I can't decide whether to be serious or not in this blog, so I'll be both. First, blowing up the point of the following post, is this site that will build you your own Web 2.0 company. Now that's out of the way, I can be semi-serious.
Web 2.0 is going through a typical technology hype cycle, cresting with the recent trendola conference and now with some backlash starting to set in. As usual, I'm way out of sync -- I just got started using del.icio.us a few weeks ago and it was only a few days ago that I really had the epiphany, felt the power of it, got absorbed in the growing collectivity.
Blogging is part of it too...so, I'm trying to get with the program despite being an old isolationist fart whose idea of computational nirvana is to immerse myself in a Lisp environment, just me and the symbolic structures, no other people necessary. Well, I'm trying to get past that. I'm actually working on a project that (crazily) has multiple people living in the same Lisp environment.
Summary: Web 2.0 is obviously a hype bubble, but like Web 1.0 the hype bubble is just an overamplification of some real advances. Interaction on the network is starting to get more conversational, collective, and participatory, while interesting new forms of media are being invented on a very rapid basis. Somewhere I called this a "cambrian explosion of web software".
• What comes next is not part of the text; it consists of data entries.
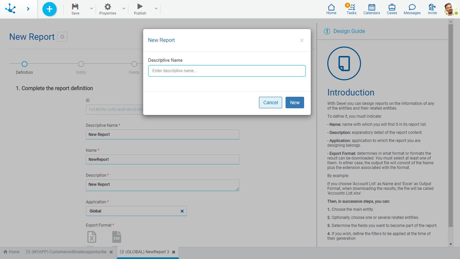Expand the sidebar menu chevron
Screen dimensions: 460x259
point(28,9)
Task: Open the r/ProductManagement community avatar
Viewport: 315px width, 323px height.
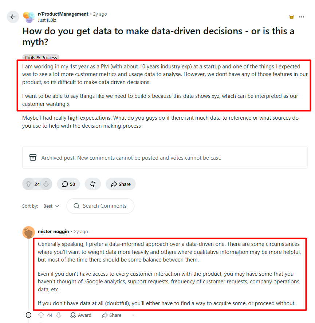Action: tap(29, 17)
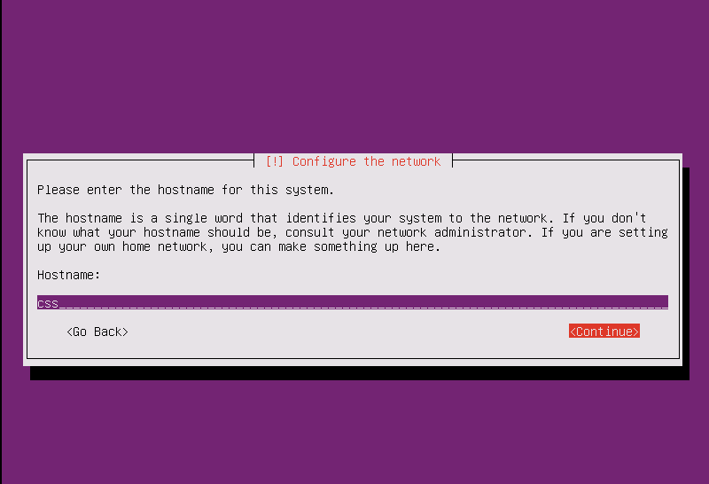Click the right angle bracket of Continue

point(636,332)
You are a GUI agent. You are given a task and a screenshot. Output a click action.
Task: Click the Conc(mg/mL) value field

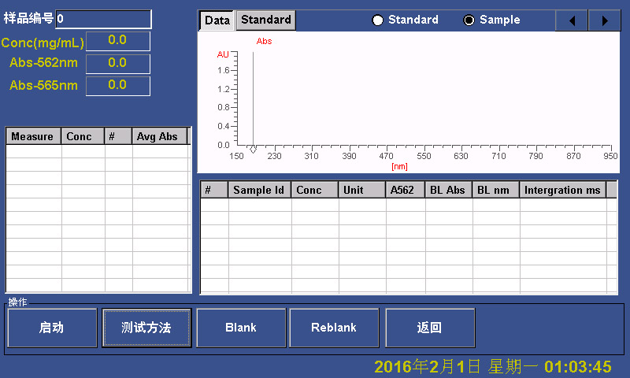(117, 41)
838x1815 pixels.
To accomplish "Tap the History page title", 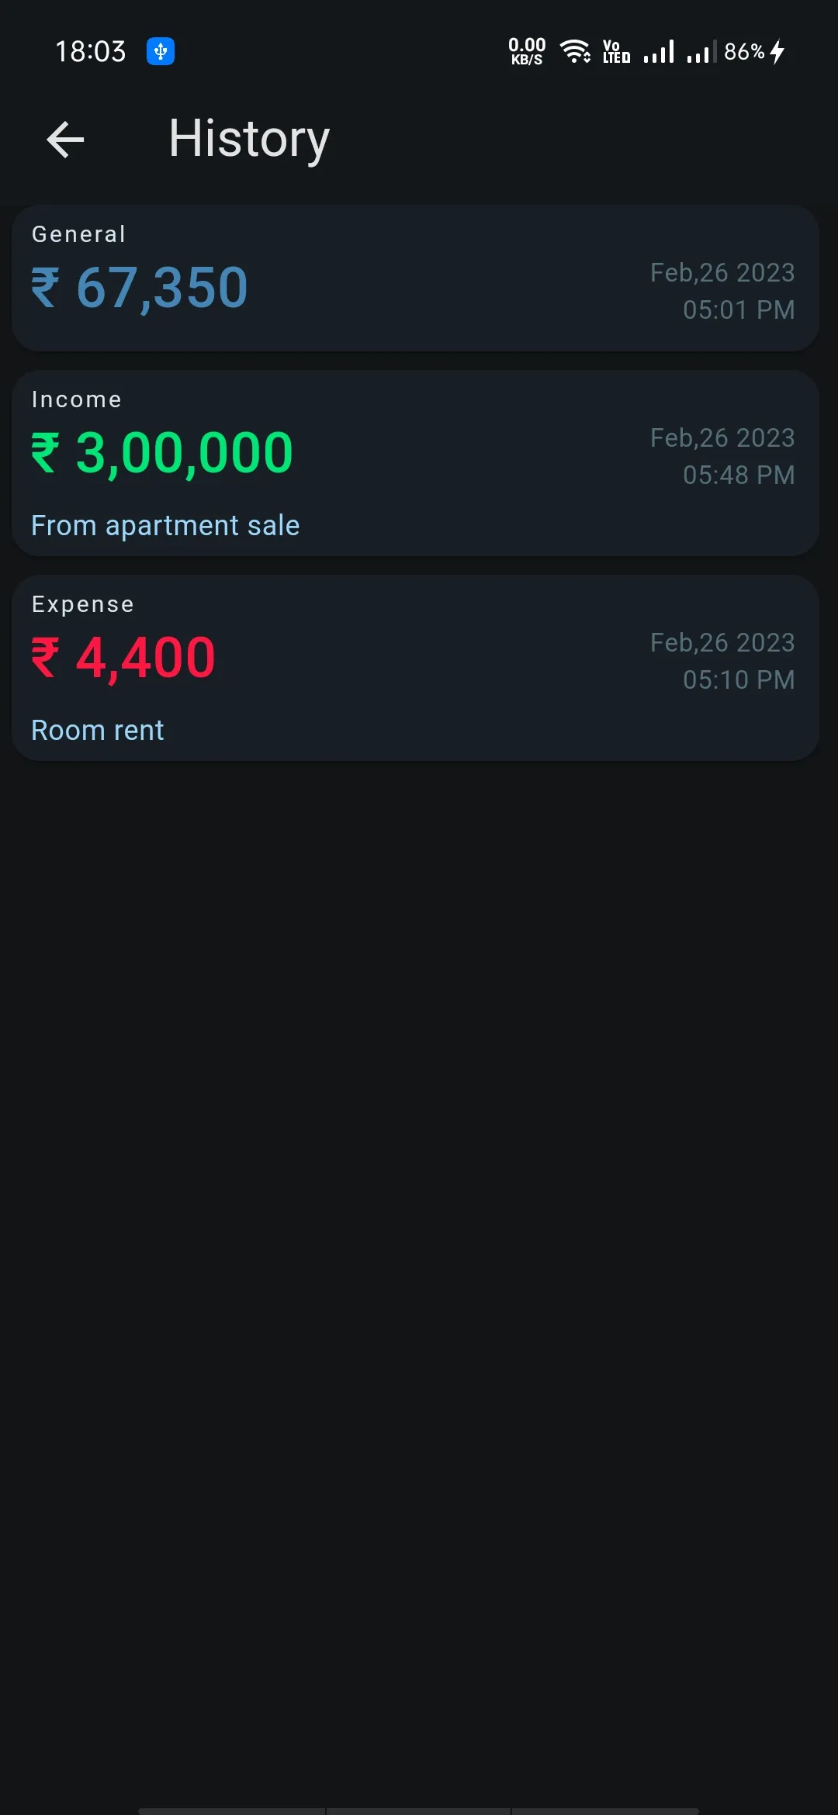I will (249, 140).
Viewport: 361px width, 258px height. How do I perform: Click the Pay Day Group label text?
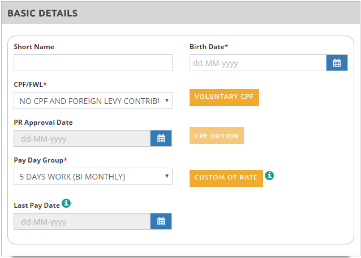[x=39, y=160]
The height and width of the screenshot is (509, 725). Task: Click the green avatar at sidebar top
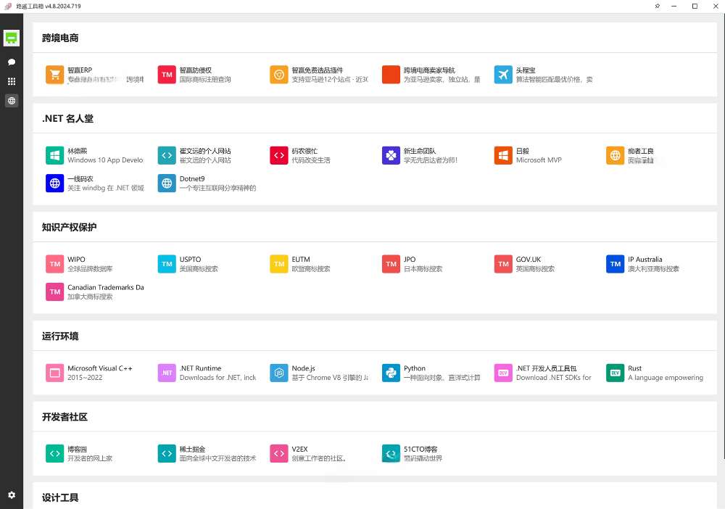click(x=12, y=38)
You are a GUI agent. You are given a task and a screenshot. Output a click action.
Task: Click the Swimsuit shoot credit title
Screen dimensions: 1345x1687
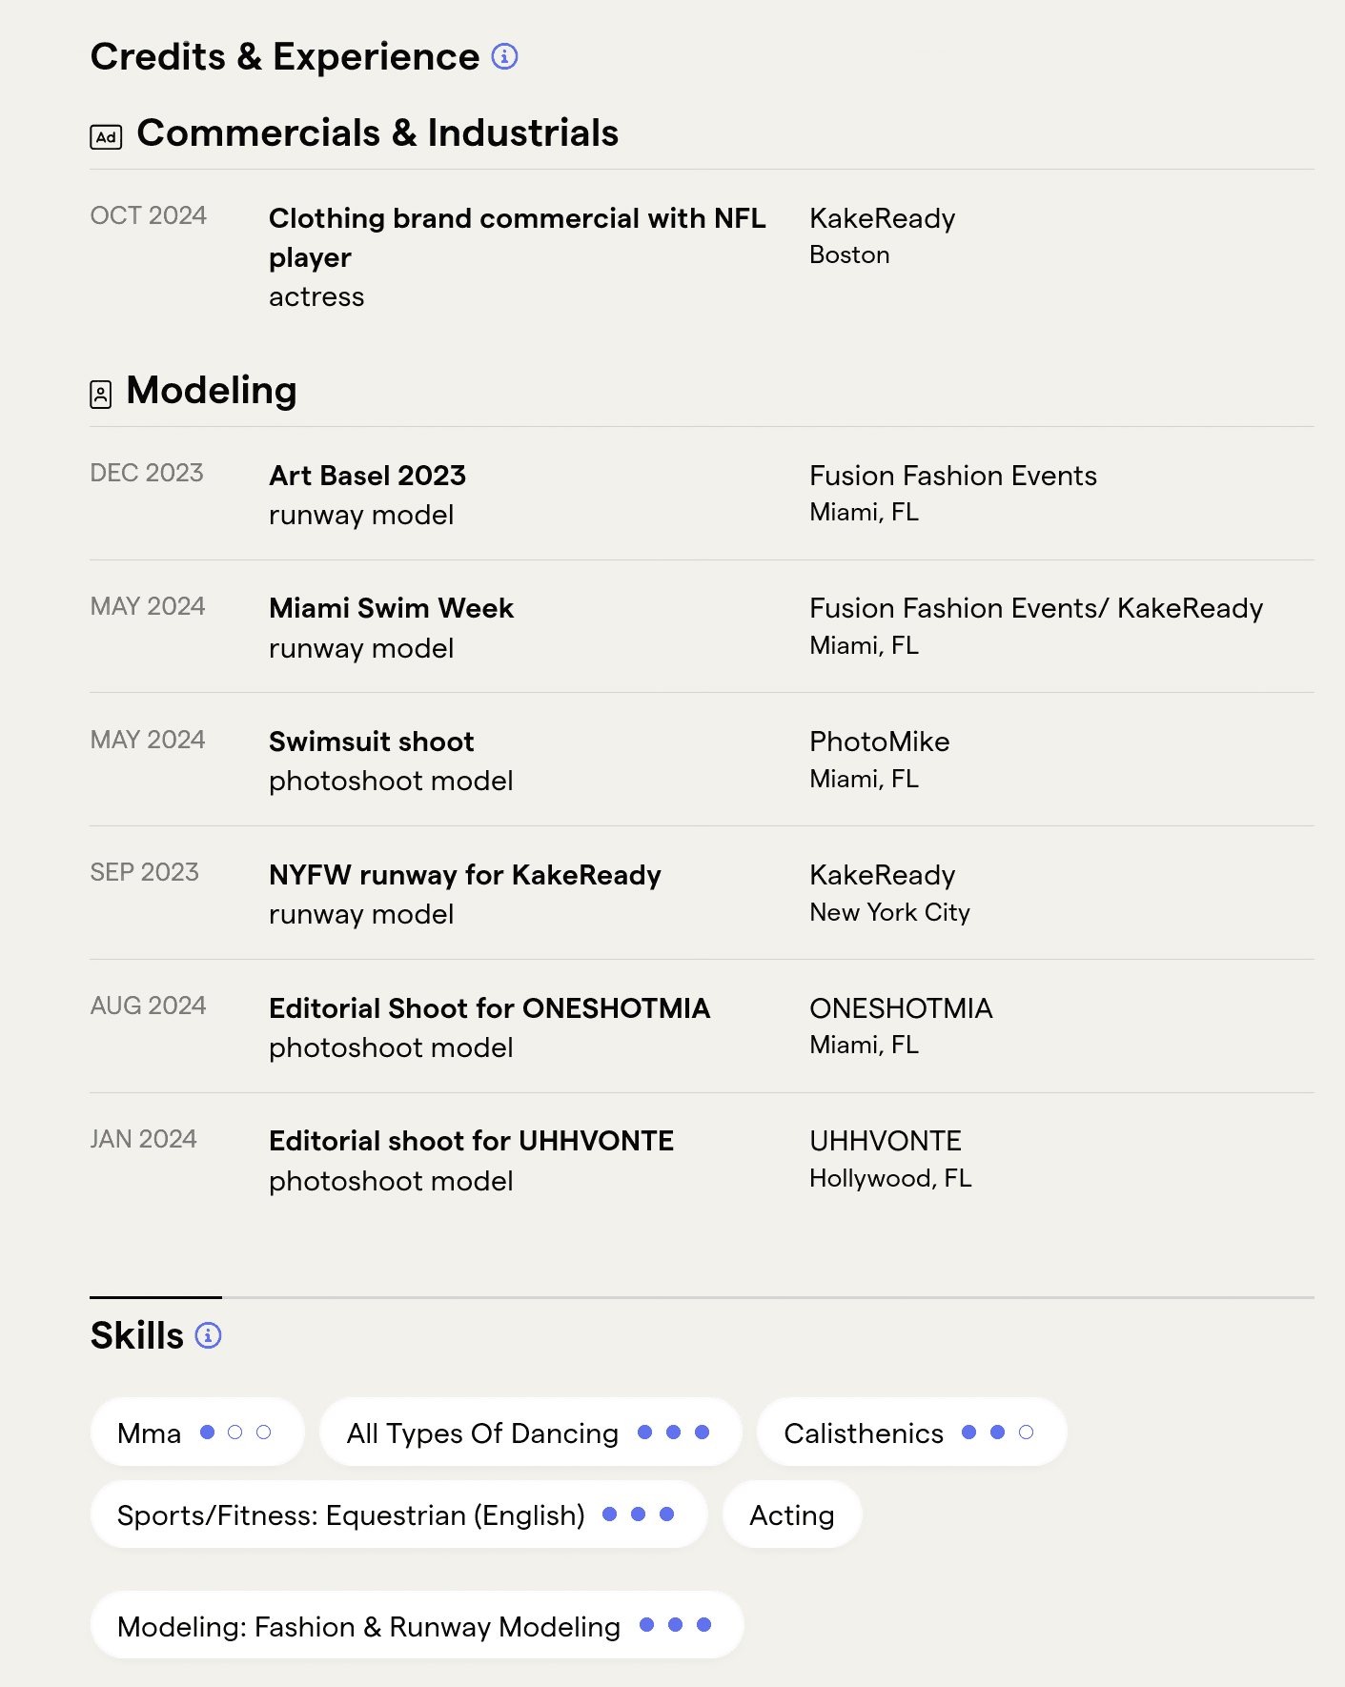click(371, 742)
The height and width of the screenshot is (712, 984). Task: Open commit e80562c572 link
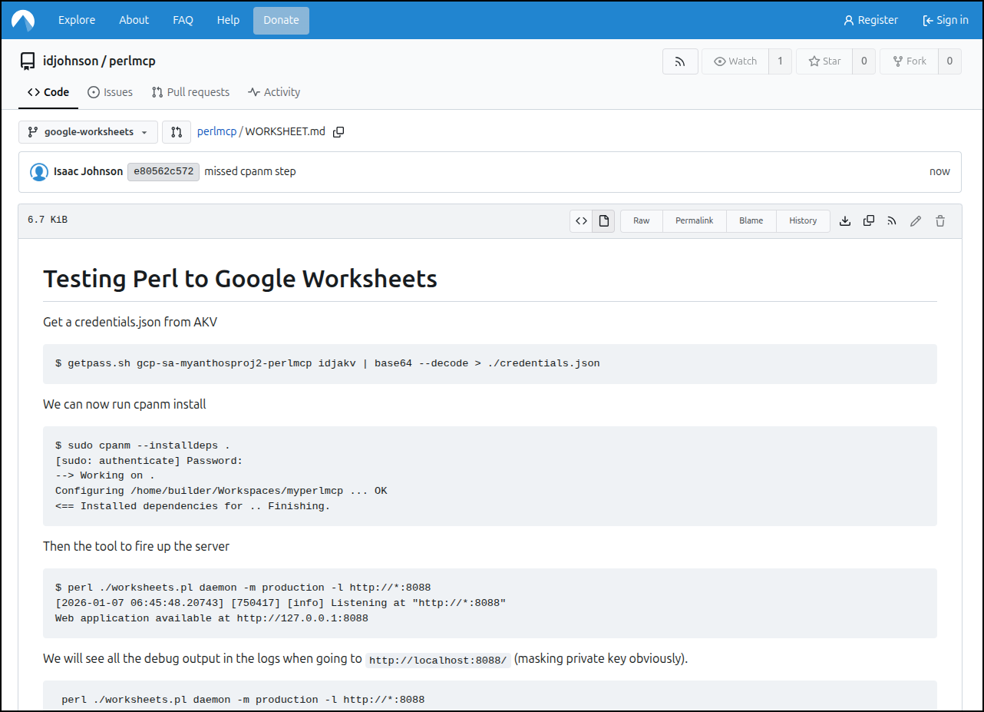[163, 172]
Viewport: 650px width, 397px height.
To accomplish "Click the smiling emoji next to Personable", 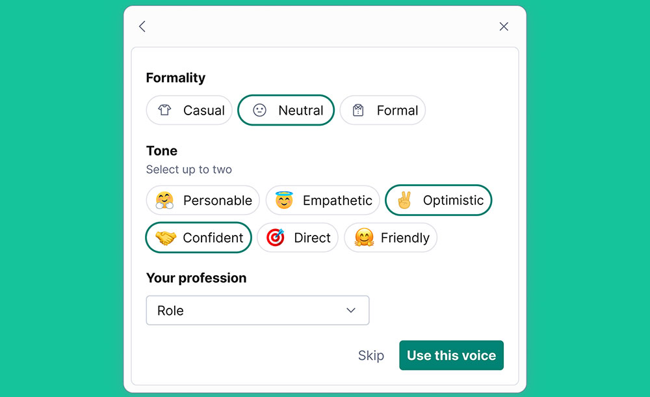I will click(165, 200).
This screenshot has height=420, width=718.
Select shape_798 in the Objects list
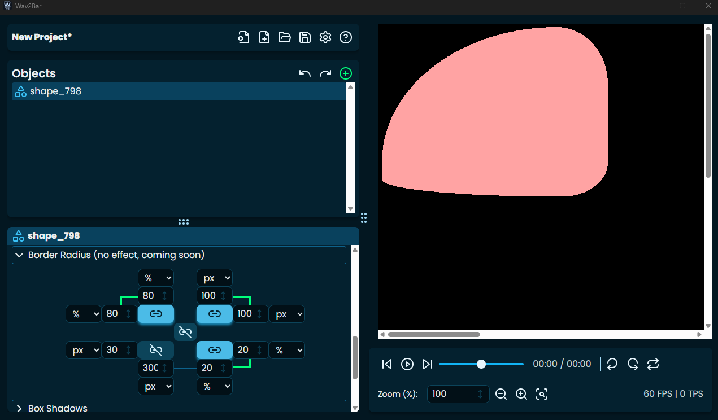point(55,91)
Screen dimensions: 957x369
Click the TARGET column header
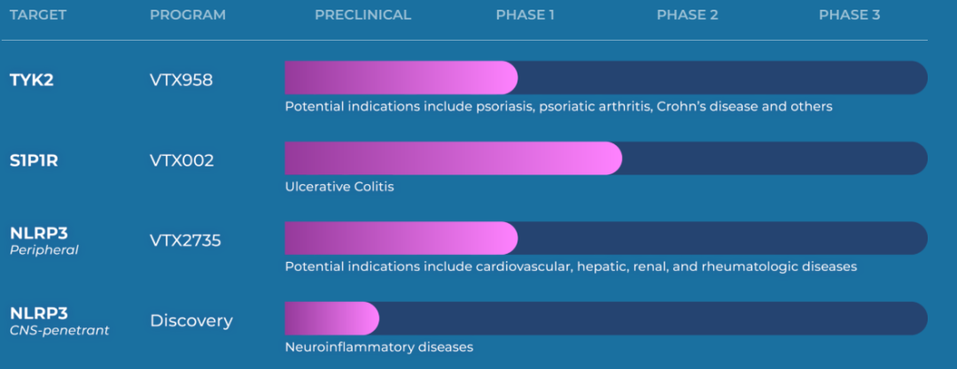(38, 15)
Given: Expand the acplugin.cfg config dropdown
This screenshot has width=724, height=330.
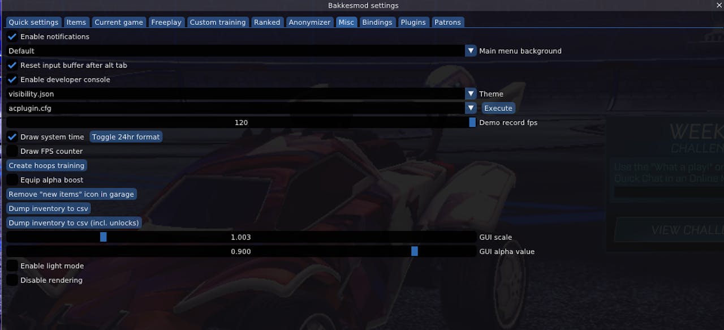Looking at the screenshot, I should pyautogui.click(x=471, y=108).
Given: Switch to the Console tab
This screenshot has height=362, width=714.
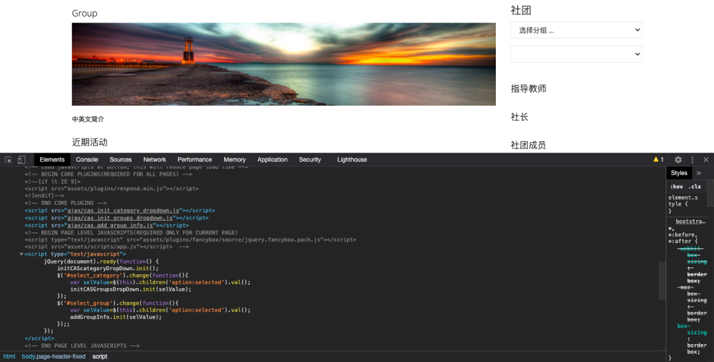Looking at the screenshot, I should (87, 160).
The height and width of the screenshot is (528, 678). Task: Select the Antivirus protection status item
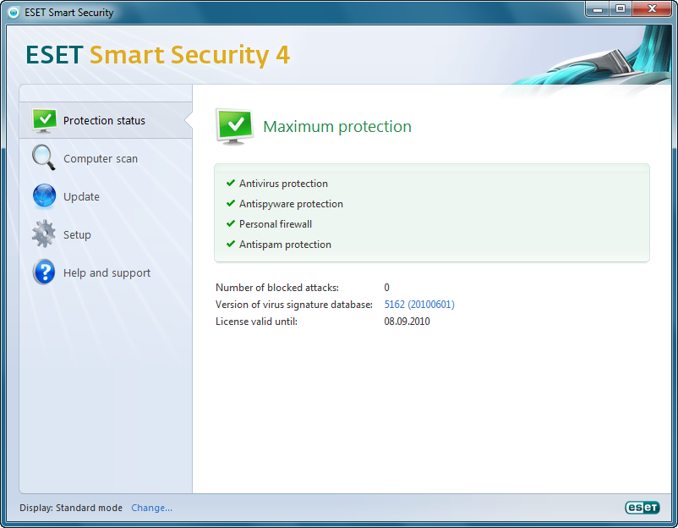[x=283, y=184]
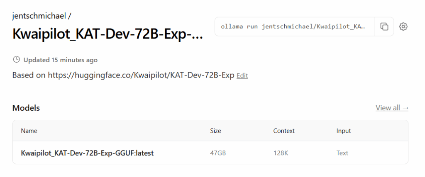Click the huggingface.co URL in description
Screen dimensions: 425x177
[x=141, y=75]
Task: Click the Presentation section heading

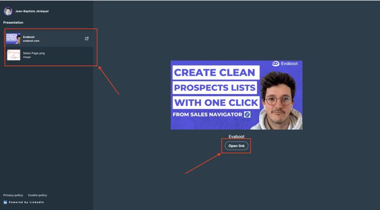Action: (13, 23)
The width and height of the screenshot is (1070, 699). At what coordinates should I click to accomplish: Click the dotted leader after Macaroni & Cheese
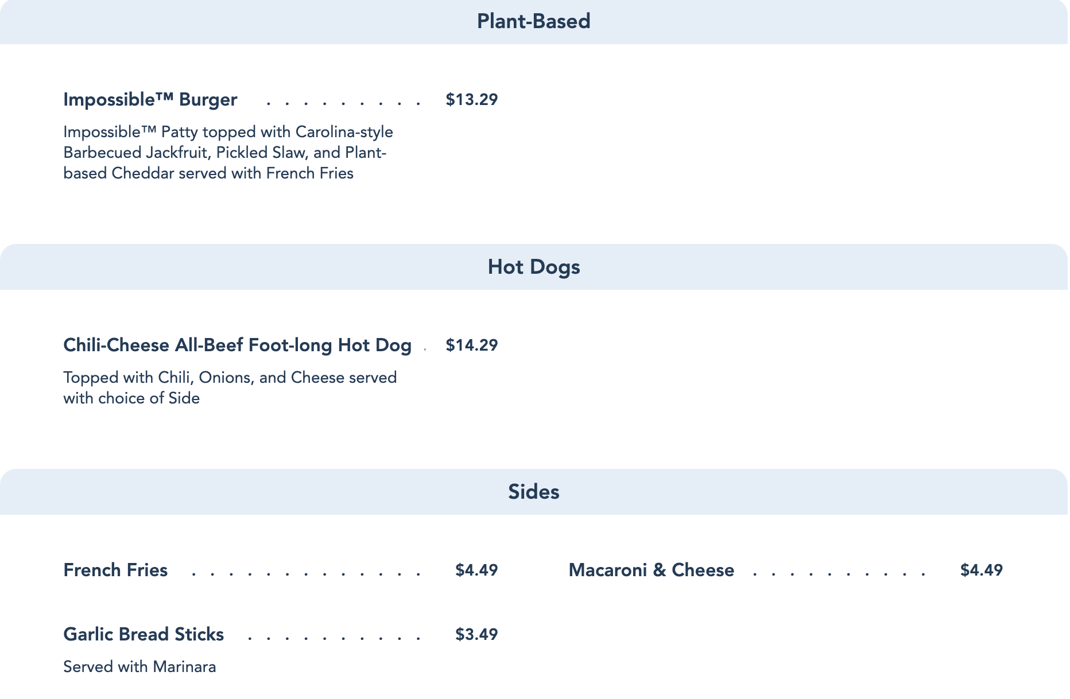click(x=838, y=573)
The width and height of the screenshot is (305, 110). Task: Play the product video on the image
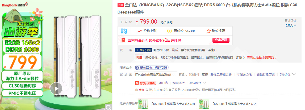[56, 89]
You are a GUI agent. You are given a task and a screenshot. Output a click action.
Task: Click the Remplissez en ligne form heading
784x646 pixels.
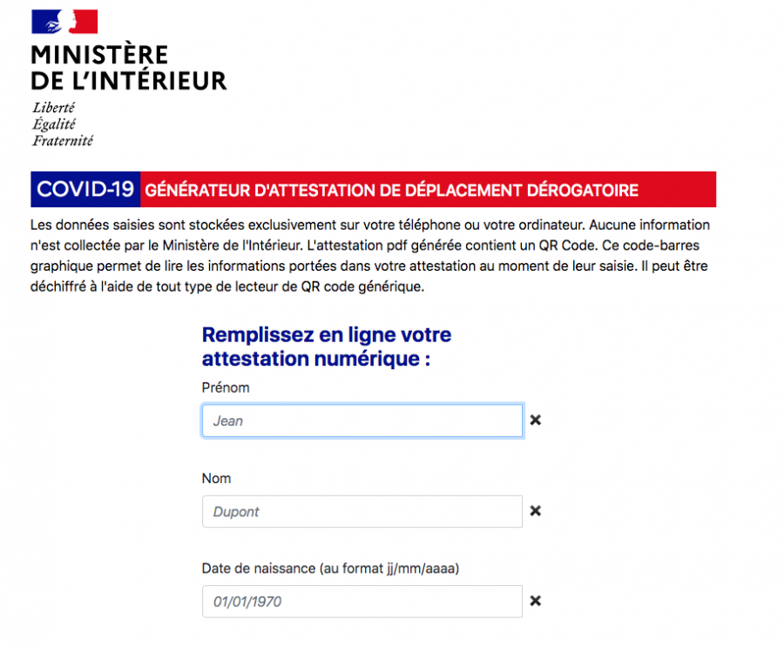pos(326,335)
To take some of the critics seriously:
This essay on The Amorality of Web 2.0 came out awhile back and is being widely read and commented. I like how it punctures some of the more rapturous rhetoric that pours out some of our more, ah, effusive technopundits. Most of the substance of this post (and later followups) are based on a critique of Wikipedia's quality. I have to partly agree with this, and to tell the truth I've never quite seen the point of the Wikipedia. But the same critique does not apply to other Web 2.0 media, like tagging (which has a more workable model for joint authorship) and blogs (which are a bazarre of conversations rather than a jointly-built textual cathedral). The end of the essay is worth paying attention to as well, as he gets back to the title and points out that there's no guarantee that a world taken over by Web 2.0 is better.
In particular, if low-quality, free, amateur productions (Wikipedia) kill high-quality but expensive productions (Encyclopedia Britannica), has the world gotten better? I used to have this worry about open source and sometimes still do.
Joel Spolsky, on the other hand, is just being irritable and reactionary. Many other developers have echoed him. Can't say I blame them -- the antithesis of hype is anti-hype. What we need is a theory of hype -- some way to analyze technology trends that can filter out the hype and distinguish the reality underneath. Remember "Push"? "Kiss your browser goodbye: The radical future of media beyond the Web." Uh huh. Well, push was hyped to the max (defined as being the subject of a Wired magazine story), generated some companies which either faded or found something else to do, and now, eight years later, is back in the form of RSS feeds, is real and useful, and is being swept up in a larger hype bubble. It would be nice to understand the dynamics of such things, but I guess that's what VCs do.
1 comment:
Not just VC's, but anyone involved in the business end of high tech. As a former product manager, I've been burned by these things and profited from them too. Here's what I think of it:
If you are too early to market, you will get your ass handed to you. You do not want to be on the bleeding edge of technical innovation. You want to be on the bleeding edge in technical *adoption*, and there is often a long gap between these two events. Timing it right is essential for success.
The best model I've seen yet is that of PR puke Regis McKenna's from his classic book, "Crossing the Chasm". McKenna is perhaps best known as Apple's PR guy from the glory days.
Stuff like "push" (heh, you remember Castanet too?) is a great example. The technology was way ahead of the market. If blogs had existed in 1997, perhaps "push" would have taken off. But they didn't-- "push" was a great example of what we used to call "a solution looking for a problem". The problem being that cambrian explosion of daily-updated blogs out there-- which didn't exist until MySQL/Apache/PHP/Linux came through its "chasm" to obtain widespread adoption... anyway you get my point.
In my day, timing the introduction of products and technologies was a black art. I've gotten it right only slightly better than random chance. Most of the people above me in the food chain were batting far below that.
The best time to introduce a new technology is just slightly before everyone intuitively understands why you need it. Anytime before that and you will be wasting a ton of marketing money on *educating* people as to the need-- worst thing you could be pissing away money on. Anytime after that and you'll be beaten to market-- which means you'll have to again throw a lot of money at it, compete brutally, or try one of the many extant tricks to leapfrog ahead.
Come to think of it, Vegas has better odds.